▶ PROBLEM STATEMENT:
Go through the data below and copy each line where the word "page" occurs.
━━━━━ INFORMATION PROVIDED
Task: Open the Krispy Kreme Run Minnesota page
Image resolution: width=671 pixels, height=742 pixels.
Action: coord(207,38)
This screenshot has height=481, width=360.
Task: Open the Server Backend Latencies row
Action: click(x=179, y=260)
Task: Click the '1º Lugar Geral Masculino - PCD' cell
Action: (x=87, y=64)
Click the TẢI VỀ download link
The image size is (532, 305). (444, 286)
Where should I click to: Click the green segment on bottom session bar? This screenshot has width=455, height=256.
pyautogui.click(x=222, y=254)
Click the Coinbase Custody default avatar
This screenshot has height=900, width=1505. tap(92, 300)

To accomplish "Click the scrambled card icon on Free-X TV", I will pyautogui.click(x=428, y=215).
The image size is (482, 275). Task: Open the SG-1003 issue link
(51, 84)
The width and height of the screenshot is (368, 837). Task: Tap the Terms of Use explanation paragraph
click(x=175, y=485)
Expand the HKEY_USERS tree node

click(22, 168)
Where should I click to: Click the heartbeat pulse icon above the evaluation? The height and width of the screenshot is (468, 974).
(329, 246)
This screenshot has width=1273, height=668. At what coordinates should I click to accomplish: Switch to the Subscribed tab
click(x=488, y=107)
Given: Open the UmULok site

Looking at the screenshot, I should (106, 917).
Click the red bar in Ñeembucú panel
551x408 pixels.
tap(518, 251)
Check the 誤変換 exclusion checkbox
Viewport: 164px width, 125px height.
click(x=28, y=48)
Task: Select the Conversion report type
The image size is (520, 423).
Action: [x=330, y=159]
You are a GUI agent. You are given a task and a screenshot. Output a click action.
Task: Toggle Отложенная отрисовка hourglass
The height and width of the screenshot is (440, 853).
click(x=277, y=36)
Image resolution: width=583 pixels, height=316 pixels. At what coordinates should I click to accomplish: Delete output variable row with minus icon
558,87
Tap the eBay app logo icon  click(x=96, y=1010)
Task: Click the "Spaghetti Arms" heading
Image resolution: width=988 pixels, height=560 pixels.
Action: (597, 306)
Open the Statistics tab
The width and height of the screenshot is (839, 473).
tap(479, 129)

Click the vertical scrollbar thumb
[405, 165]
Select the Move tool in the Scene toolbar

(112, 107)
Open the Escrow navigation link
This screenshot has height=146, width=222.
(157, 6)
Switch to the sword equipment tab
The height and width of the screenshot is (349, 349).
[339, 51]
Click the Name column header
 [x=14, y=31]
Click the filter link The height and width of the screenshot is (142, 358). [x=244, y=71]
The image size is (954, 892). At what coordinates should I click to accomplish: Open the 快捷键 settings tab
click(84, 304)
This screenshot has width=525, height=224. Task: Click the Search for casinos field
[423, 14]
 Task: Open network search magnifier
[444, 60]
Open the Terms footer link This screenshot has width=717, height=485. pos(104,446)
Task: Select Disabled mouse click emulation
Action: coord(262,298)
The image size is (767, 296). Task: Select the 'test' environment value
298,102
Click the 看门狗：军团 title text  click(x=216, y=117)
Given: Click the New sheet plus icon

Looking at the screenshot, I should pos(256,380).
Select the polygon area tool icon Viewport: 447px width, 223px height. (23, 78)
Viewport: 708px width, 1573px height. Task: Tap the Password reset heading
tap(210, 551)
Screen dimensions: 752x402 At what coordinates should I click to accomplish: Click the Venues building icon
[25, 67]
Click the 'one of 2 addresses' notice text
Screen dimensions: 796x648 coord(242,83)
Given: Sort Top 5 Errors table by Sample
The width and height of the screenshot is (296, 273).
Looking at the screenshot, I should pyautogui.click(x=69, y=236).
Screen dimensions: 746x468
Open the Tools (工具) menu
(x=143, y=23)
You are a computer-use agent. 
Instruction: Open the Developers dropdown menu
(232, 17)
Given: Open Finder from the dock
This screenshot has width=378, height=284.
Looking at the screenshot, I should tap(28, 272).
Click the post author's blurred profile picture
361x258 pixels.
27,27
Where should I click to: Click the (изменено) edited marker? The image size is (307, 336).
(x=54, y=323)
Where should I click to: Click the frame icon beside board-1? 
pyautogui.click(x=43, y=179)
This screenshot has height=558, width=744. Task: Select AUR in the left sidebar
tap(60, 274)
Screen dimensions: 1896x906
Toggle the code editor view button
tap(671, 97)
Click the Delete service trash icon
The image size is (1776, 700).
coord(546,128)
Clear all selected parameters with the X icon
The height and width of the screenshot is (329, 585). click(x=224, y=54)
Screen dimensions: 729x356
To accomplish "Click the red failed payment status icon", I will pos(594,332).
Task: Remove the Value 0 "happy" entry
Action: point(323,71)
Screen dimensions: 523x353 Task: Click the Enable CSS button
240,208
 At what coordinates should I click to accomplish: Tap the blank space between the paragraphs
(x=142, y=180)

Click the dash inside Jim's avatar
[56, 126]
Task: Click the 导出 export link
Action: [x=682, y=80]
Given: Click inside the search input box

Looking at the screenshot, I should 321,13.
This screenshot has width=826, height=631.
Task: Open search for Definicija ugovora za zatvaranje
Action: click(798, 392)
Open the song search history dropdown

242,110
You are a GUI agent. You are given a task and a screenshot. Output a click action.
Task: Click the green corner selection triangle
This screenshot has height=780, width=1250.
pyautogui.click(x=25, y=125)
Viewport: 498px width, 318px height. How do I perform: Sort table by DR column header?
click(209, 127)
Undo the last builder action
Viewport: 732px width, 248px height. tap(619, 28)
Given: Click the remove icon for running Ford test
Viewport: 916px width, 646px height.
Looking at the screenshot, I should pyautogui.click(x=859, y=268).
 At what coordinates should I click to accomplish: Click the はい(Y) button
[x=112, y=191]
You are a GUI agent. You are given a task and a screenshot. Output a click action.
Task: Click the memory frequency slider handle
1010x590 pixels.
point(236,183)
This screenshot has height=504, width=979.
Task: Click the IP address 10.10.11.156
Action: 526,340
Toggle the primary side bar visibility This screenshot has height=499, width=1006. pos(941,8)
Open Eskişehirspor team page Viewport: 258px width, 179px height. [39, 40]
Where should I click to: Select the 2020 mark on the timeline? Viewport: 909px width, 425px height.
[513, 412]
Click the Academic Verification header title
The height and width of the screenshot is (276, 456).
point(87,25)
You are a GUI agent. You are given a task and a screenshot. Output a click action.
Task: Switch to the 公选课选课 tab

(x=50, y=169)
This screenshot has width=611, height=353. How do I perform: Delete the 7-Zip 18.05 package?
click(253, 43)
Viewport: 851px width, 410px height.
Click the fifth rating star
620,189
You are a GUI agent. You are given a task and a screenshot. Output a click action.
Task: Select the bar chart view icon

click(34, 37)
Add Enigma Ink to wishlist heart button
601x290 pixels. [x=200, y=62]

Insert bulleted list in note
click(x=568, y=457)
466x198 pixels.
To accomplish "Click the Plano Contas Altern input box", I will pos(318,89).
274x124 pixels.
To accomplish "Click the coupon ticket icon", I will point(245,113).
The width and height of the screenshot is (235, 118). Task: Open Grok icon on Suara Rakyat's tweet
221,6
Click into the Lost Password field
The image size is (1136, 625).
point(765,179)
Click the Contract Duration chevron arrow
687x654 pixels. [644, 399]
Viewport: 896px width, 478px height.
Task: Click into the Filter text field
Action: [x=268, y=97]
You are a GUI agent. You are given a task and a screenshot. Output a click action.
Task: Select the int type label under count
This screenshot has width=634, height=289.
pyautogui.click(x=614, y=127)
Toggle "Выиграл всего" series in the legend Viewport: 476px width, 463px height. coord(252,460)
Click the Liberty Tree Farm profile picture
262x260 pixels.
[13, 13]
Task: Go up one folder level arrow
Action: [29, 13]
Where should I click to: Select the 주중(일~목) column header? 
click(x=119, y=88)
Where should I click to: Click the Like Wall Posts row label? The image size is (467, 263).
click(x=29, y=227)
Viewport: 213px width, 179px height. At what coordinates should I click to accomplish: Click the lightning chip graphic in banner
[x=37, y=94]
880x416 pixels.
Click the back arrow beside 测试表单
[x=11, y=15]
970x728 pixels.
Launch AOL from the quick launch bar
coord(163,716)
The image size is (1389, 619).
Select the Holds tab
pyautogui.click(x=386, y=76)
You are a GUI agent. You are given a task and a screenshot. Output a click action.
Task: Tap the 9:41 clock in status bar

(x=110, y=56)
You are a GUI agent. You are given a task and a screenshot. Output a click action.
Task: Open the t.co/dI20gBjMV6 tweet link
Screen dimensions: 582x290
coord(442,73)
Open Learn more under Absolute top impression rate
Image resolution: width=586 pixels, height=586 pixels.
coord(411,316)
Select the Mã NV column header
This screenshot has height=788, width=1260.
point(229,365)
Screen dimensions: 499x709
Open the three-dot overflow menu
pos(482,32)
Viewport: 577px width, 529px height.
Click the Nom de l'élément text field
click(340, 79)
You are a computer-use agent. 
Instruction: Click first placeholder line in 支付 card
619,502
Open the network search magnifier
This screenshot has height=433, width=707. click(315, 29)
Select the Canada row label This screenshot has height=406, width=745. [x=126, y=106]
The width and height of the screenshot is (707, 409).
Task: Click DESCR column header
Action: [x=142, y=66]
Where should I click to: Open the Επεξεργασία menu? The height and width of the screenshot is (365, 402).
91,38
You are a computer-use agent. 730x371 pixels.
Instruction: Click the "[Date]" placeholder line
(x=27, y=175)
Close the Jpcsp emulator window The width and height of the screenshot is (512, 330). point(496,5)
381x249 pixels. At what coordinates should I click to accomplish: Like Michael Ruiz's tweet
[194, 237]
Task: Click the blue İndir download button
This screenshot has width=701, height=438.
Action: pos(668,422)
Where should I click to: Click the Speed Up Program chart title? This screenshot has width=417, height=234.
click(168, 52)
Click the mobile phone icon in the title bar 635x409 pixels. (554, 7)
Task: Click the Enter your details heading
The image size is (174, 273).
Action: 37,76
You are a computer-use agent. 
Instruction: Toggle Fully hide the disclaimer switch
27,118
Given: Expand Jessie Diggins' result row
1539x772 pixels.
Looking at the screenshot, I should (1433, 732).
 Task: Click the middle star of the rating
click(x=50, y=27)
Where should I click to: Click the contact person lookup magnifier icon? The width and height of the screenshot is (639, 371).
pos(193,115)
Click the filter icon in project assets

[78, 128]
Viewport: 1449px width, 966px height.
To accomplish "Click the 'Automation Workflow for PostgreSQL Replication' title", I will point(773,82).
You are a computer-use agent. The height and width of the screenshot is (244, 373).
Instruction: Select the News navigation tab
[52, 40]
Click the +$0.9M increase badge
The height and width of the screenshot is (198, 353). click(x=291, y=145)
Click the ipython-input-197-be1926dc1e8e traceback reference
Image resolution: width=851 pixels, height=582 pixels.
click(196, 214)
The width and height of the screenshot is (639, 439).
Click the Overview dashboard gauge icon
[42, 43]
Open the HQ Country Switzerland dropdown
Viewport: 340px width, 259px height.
━━━━━━━━━━
▶ TASK SOLUTION:
Task: Open the Krispy Kreme Run Minnesota page
Open Eskişehirspor team page Viewport: 258px width, 179px height. [39, 40]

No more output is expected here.